Let’s just talk about most office workers who work from 9 to 5. After get off work, they rush to the gym with a bag in their arms. They change clothes for 5 minutes, warm up for 10 minutes, and the formal training is controlled to about 40 minutes, whether it is a set of chest exercises such as presses, clips, and flyes, or leg exercises such as squats, deadlifts, and walking lunges. During the whole process, the intervals between sets were kept at 1-2 minutes, just enough to complete the capacity of the training plan. At the end, I spent another 5 minutes stretching and relaxing, taking a shower, changing clothes, and leaving. It was only a little over 1 hour, so I didn't delay going home for dinner, nor did I get overdrafted and affect my work the next day.

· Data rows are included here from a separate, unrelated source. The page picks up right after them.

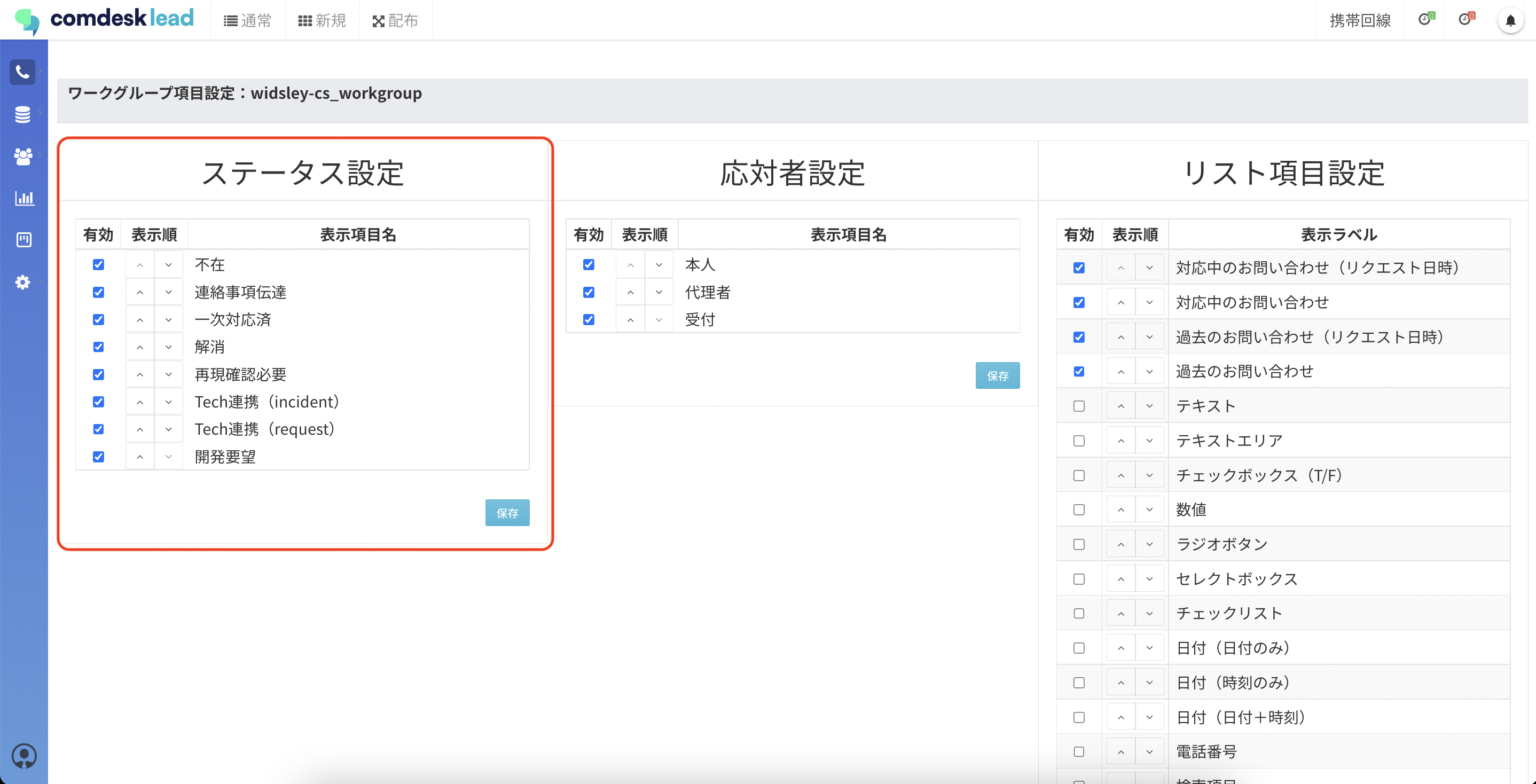
Task: Click the 携帯回線 header item
Action: point(1360,21)
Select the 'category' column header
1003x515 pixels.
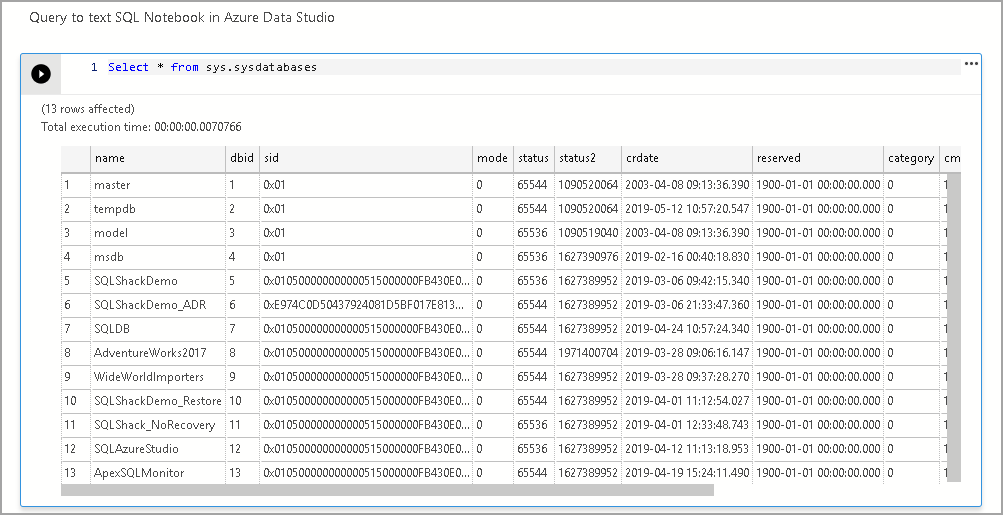coord(910,158)
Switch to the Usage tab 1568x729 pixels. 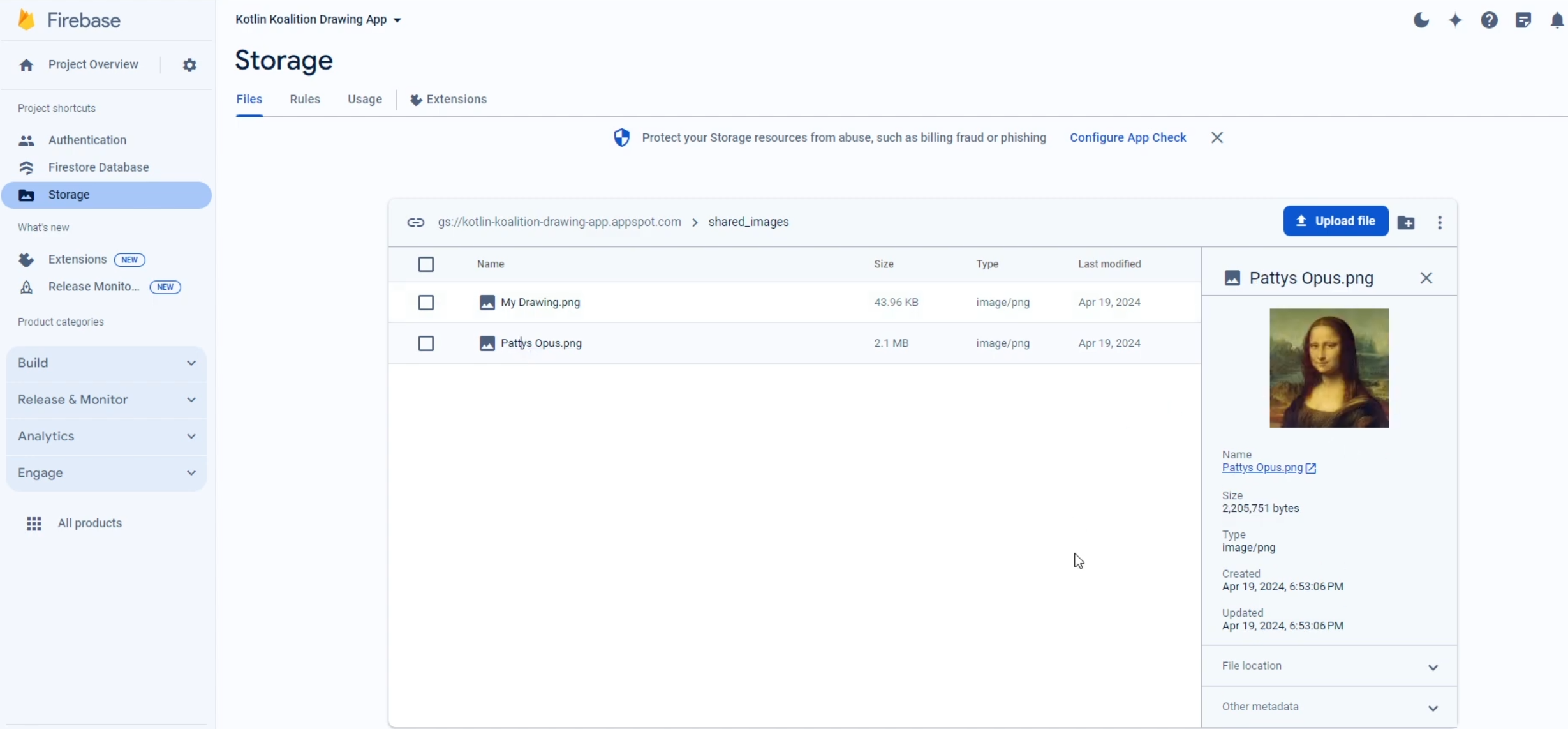365,100
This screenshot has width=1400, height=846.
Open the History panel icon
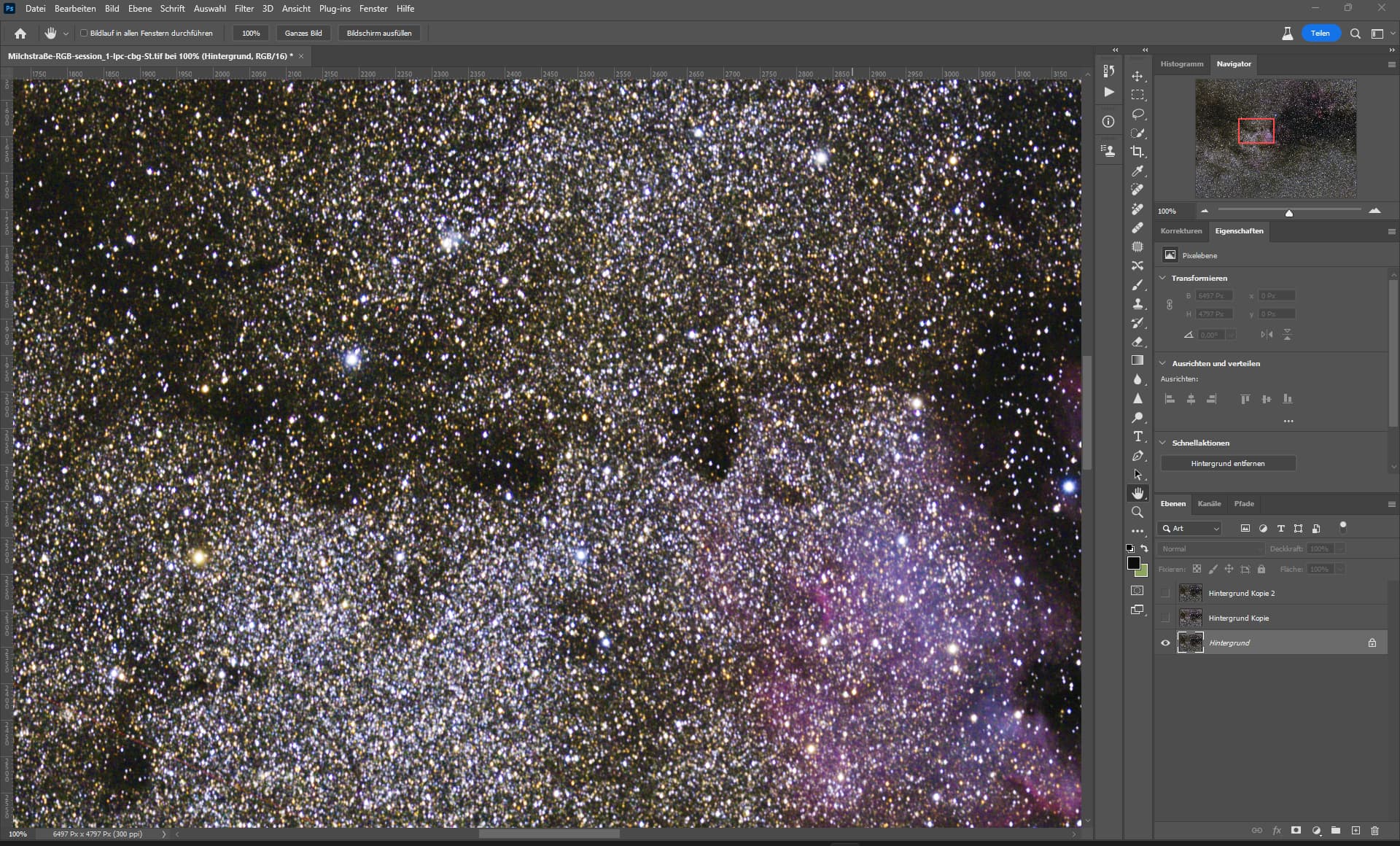1108,71
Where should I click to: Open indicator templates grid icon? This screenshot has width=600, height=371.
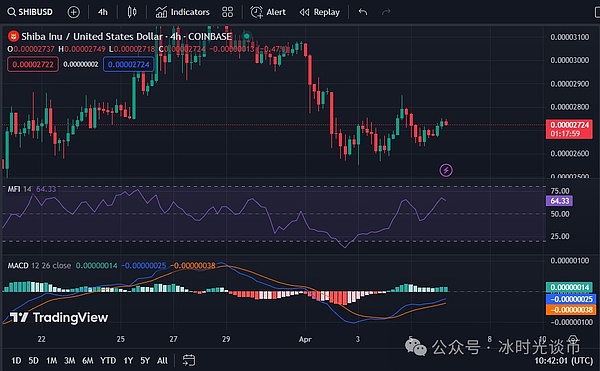coord(227,12)
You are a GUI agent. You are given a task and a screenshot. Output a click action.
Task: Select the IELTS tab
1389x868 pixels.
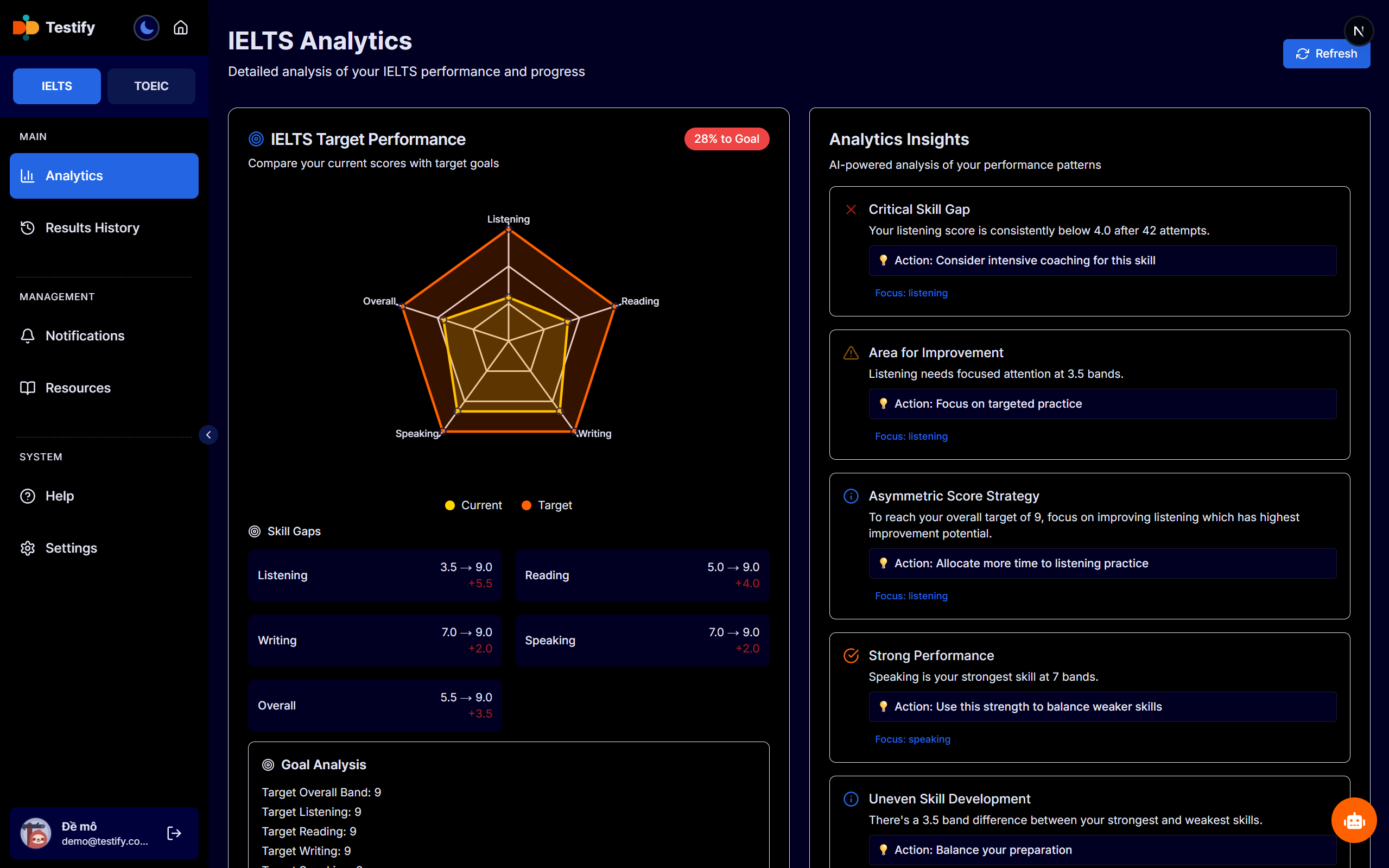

Of course, this does not mean that this length of time is a strict rule. If you are a bodybuilding enthusiast preparing for a competition, your training capacity will be large, and you will also supplement carbohydrates and supplement your chain in the middle. It is normal to train for 1.5 to 2 hours each time.; If you are just recovering from an injury, or if your physical condition is particularly bad that day, it is perfectly fine to practice for 30 minutes and then stop. It is better than enduring the injury. To put it bluntly, fitness is like simmering rice. If the heat is high enough, the rice will be enough, and it will be fragrant in 20 minutes. If the heat is too low and you forget to cover it, it will be cooked for an hour. The core thing is the effective density of training, not how long you spend in the gym.